12. Was the procedure for taking the evidence of PW3 flouted?
Another way of putting it is whether there was violation of section 19 (1) of the Oaths and Statutory Declarations Act - when the evidence of PW3, a minor, was accepted. The short answer to this complaint is that there was no such violation. We have come to that conclusion because PW3 was 16 years of age and at the time, was a student at Butula Boys High School in form two. PW3, in our view, was not a child of tender years for purposes of the Oaths and Statutory Declarations Act. As was stated in Kinyua -v- Republic [2002] 1 KLR 256, there is no statutory or judicial definition of the phrase “a child of tender years for purposes of the law of evidence.” It is left to the discretion of the judge or magistrate to assess whether a young witness is a child of tender years or otherwise. Under the Children Act, Cap 141 of the Laws of Kenya, a child of tender years means a child under the age of ten (10) years. PW3 was aged 16 years of age at the time he testified. His age was established before he testified and the learned trial Magistrate determined that he understood the nature of an oath. On our part, we detect no improper exercise of discretion. Given our view on the issue, the appellant's complaint that PW3's testimony was not properly accepted, is without merit and we reject that ground.
13. On alleged failure to comply with the provisions of Section 200 of the Criminal Procedure Code, we observe that Onginjo (PM) commenced the trial of the appellant and heard all the three witnesses for the prosecution and then left the station. Muneeni (PM) then took over the hearing of the case. The record shows that on 14th September, 2010 the learned Magistrate recorded:-
“ Accused – present
Mr. Oguso advocate
Court: accused informed case part heard
and the provisions of Section 200 CPC.
Mr. Oguso:
We ask to proceed from where the other court left.” Section 200 of the Criminal Procedure Code reads:-
“200 (1) Subject to subsection (3), where a magistrate, after having heard and recorded the whole or part of the evidence in a trial ceases to exercise jurisdiction therein and is succeeded by another magistrate who has and exercises that jurisdiction, the succeeding magistrate may -
(a) deliver a judgment that has been written and signed but not delivered by his predecessor or.....
(2) …..............................................................
(3) Where a succeeding Magistrate commences the hearing of proceedings
and part of the evidence has been recorded by his predecessor, the accused person may demand that any witness be re-summoned and reheard and the succeeding magistrate shall inform the accused person of that right.

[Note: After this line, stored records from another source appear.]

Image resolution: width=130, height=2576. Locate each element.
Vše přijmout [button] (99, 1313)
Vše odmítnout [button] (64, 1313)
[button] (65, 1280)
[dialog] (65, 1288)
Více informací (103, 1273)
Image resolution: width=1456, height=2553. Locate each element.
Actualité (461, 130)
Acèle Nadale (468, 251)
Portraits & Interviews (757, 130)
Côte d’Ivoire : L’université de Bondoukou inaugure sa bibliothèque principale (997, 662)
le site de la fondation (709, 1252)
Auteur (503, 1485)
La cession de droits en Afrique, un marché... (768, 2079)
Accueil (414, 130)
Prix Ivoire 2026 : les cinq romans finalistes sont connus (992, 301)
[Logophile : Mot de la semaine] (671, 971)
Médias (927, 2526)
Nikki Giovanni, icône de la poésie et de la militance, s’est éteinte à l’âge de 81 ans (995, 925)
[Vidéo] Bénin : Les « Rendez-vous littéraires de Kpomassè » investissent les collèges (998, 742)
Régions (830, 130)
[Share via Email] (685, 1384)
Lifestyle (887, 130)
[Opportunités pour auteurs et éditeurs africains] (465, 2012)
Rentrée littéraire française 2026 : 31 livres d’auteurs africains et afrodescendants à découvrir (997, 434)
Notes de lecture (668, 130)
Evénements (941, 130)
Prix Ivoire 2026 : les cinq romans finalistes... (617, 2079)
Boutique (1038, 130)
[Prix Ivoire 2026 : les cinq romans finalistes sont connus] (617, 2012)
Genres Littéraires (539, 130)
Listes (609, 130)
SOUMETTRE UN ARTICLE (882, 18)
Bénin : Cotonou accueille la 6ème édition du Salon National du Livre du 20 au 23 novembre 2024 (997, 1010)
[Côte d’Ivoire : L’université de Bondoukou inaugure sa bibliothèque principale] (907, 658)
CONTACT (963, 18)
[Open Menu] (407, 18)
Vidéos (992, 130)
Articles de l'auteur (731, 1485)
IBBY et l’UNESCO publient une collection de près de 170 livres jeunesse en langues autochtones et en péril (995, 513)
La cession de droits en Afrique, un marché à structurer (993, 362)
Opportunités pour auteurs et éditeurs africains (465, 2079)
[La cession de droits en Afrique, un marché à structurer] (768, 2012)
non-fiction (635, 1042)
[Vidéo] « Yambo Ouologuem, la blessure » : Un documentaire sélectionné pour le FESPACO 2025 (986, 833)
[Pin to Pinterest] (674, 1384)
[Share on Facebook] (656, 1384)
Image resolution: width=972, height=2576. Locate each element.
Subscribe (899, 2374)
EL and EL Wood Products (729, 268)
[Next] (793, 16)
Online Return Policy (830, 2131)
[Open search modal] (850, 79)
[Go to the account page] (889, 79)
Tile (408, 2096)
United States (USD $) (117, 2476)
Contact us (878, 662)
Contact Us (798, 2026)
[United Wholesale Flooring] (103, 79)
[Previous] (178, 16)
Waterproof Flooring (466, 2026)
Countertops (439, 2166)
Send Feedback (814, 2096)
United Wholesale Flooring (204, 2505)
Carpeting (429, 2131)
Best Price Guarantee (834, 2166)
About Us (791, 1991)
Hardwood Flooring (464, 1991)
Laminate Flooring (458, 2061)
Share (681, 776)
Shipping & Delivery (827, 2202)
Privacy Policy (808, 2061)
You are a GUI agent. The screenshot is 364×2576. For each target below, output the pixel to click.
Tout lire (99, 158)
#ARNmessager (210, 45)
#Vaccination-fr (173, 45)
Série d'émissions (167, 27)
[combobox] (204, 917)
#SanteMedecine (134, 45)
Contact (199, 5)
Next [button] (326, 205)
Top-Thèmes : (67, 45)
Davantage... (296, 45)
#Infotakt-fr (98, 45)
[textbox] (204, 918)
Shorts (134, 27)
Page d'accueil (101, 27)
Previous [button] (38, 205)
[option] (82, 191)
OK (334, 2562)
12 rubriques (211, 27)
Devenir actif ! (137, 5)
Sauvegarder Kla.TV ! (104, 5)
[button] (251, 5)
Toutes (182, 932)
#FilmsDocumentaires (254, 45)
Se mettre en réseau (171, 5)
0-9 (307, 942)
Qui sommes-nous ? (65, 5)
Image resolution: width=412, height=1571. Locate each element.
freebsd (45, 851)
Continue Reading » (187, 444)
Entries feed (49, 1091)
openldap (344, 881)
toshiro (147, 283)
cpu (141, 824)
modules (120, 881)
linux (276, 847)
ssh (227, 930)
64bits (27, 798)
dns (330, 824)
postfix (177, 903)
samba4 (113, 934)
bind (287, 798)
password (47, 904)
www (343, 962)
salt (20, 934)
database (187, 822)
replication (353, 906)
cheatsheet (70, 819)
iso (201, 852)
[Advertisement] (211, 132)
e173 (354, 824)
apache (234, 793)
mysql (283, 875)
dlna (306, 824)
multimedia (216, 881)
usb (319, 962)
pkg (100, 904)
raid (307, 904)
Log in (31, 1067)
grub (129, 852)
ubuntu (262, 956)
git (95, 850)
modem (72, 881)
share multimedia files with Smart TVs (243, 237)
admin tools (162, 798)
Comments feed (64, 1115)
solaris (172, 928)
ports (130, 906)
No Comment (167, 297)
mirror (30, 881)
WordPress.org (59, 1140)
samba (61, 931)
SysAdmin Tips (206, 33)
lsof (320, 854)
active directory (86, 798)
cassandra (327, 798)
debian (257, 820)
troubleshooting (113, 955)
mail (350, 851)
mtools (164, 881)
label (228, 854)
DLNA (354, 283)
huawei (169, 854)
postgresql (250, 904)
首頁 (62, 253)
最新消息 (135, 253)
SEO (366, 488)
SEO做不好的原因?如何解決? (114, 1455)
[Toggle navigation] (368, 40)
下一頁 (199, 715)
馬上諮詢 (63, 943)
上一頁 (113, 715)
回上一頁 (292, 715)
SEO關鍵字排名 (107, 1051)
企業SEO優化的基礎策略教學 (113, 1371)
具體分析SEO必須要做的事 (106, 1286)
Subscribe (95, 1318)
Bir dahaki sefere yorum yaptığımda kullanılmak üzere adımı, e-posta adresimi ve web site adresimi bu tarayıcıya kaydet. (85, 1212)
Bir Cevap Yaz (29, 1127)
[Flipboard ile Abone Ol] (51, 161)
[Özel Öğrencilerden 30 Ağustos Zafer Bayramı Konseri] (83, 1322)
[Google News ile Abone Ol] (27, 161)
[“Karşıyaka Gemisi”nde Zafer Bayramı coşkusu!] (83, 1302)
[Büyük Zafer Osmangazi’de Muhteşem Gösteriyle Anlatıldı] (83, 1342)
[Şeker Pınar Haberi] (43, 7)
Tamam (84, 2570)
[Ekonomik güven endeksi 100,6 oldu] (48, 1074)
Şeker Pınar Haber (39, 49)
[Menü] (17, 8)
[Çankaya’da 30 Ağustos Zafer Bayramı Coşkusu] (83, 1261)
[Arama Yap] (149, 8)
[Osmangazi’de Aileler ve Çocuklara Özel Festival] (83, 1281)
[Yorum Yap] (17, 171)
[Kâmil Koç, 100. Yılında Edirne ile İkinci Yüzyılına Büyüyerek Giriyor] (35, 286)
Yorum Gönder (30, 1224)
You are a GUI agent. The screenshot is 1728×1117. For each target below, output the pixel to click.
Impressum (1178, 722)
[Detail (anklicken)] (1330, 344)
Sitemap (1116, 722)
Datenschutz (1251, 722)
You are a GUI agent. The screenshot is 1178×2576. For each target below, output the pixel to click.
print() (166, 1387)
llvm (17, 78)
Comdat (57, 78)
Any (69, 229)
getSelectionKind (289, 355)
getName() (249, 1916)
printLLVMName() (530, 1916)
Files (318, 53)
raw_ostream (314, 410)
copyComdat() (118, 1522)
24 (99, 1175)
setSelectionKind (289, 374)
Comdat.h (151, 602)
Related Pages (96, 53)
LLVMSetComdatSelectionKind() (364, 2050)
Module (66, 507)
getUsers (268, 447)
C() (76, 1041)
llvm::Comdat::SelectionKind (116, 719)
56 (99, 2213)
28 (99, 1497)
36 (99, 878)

(4) Where an accused person is convicted upon evidence that was not wholly recorded by the convicting magistrate the High Court may, if it is of the opinion that the accused person was materially prejudiced thereby, set aside the conviction and may order a new trial.”
The record shows that Muneeni (PM) informed the appellant of the above provisions upon which his counsel informed the court that the case proceeds from where the other court left . In our view, there was adequate compliance with the provisions of Section 200 (3) of the Criminal Procedure Code aforesaid. The record does not show that the appellant by himself or through his counsel requested for recall of any witness who had previously testified. In our view the appellant's complain that the provisions of the above section were not explained to him suggests want of candour on his part. His complaint in that regard is rejected.
14. The appellant also complained of the failure of the prosecution to call essential witnesses to wit: the arresting and investigating officers. It is evident that indeed the person who arrested the appellant was not called to testify and so was the investigating officer. We however, detect no prejudice to the appellant by that failure. It is not in dispute that the appellant was indeed arrested and the reason for that arrest is not also in doubt. Further, the complainant, his wife and son in their testimony demonstrated the ingredients of the offence eventually found proved before the trial court. In any event, as a general rule, whether a witness should be called by the prosecution is a matter within their discretion unless ulterior motive is shown to be the reason for failure to call the witness or unless the witnesses presented disclose a weak case in which case, of course, the trial court would be expected to acquit the accused. See Section 143 of the Evidence Act and the case of Bukenya and others -v- Uganda [1972] EA 549.
In our view, there was no ulterior motive for not calling the arresting and investigating officers as witnesses. Indeed the record shows that various adjournments were granted to avail them without success. We are also of the view that the omission to call the said witnesses did not cause a failure of justice in the circumstances of this case. The ground of appeal relating to failure to call essential witnesses, therefore also fails.
15. The appellant also complained that the provisions of Section 211 of the Criminal Procedure code were not explained to him. According to the appellant, the trial Magistrate should have recorded that she informed him of his right to give evidence on oath or otherwise or remain silent and also call witnesses. In his view, merely recording that she had complied with the provisions was not enough. In our view, this complaint is without substance. We say so, because the record shows that when it was the turn of the appellant to respond to the case presented by the prosecution, the learned trial magistrate recorded:-
“ Section 211 of CPC complied with sworn evidence. Witnesses – Nil”
After this the appellant is recorded to have given a sworn statement and his counsel then closed his case.
In our view, the appellant is hanging on straws. He was ably represented by counsel and unambiguously elected to give a sworn statement when the provisions of Section 211 were explained to him. After that statement, his counsel informed the trial court that that was the close of the appellant's case. We do not think that failure to record the exact words of Section 211 of the Criminal Procedure Code in any way prejudiced the appellant. There was, in our view, no failure of justice and the appellant's complaint in that regard lacks merit and we reject it.
16. The last cluster of issues raised by the appellant related to breach of Articles 25 (a), (c) and 29 (f) of the Constitution of Kenya, 2010. The Appellant raised the issue because, in his view, the sentence imposed upon him of 3 years infringed his rights under those provisions. He also invoked section 26 of the Penal Code for the same reason. The Appellant argued that his imprisonment for 3 years amounted to torture and cruel, inhuman or degrading punishment. We observe that the sentence of 3 years was the maximum sentence under Section 315 of the Penal Code. However, the sentence was not unlawful. As the section under which the appellant was charged provided the sentence, it cannot be described as cruel, in-human or degrading nor does it amount to torture. We are also alive to the caveat in Section 361 (I) (a) of the Criminal Procedure Code, that severity of sentence is an issue of fact and is therefore outside our jurisdiction as a second appellate court. The Appellant's complaint with regard to sentence is accordingly without merit and we reject it.
CONCLUSION
The upshot is that the appeal is not meritorious and must be dismissed in its entirety. It is so ordered.
DATED AND DELIVERED AT KISUMU THIS 19TH DAY OF SEPTEMBER, 2014.
F. AZANGALALA
…................................
JUDGE OF APPEAL
S. GATEMBU KAIRU
…................................
JUDGE OF APPEAL
S. ole KANTAI
….................................
JUDGE OF APPEAL
I certify that this is a true copy of the original.